What is needed — Drop every picture, then print the rest of the listing exactly as given.

··· Dataset excerpts

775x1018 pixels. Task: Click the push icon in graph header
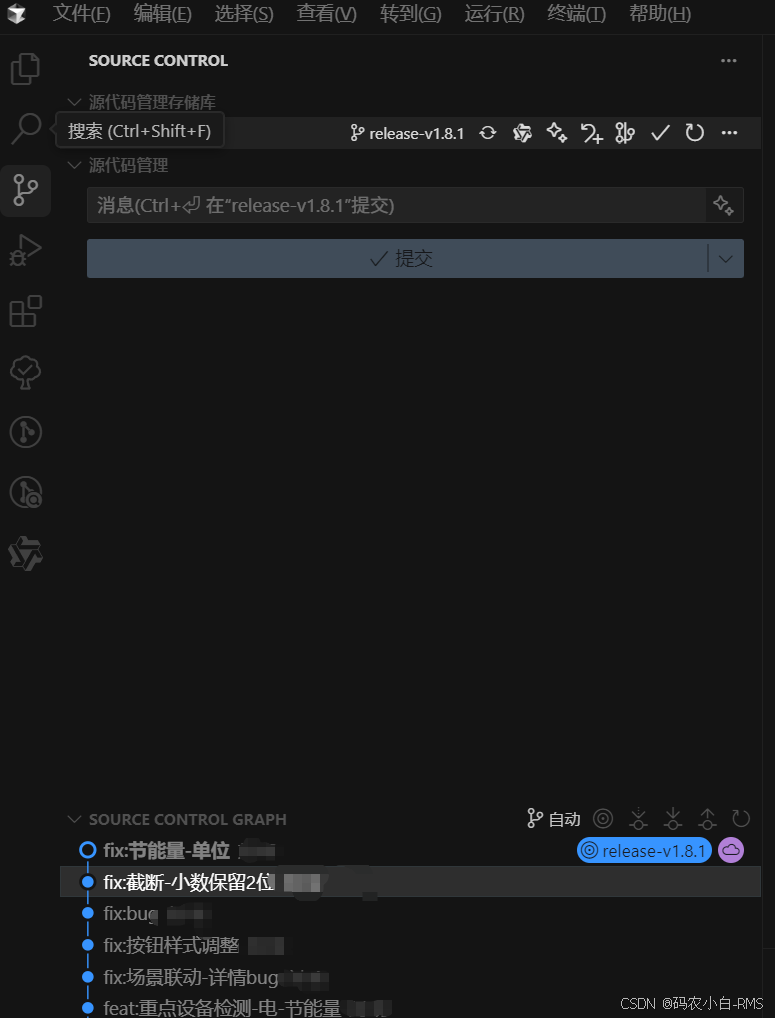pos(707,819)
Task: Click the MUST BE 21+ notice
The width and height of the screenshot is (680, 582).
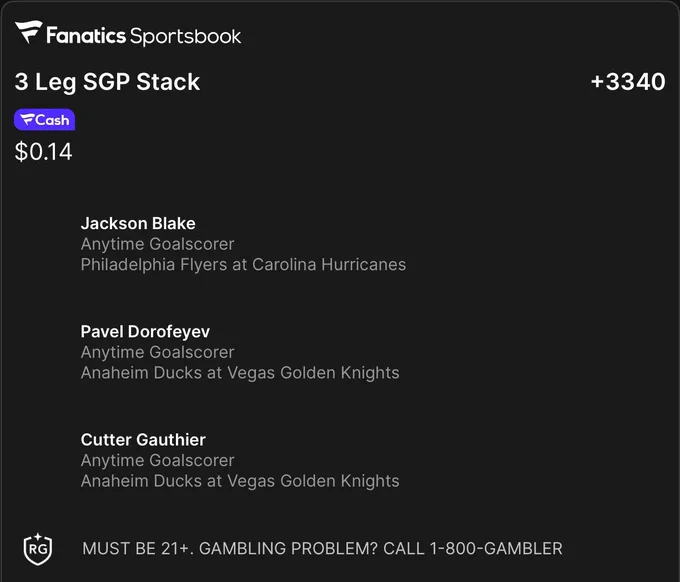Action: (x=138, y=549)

······

Reply to the task —
775x1018 pixels. Task: Click the push icon in graph header
pos(707,819)
Task: Click the MUST BE 21+ notice
The width and height of the screenshot is (680, 582).
Action: (x=138, y=549)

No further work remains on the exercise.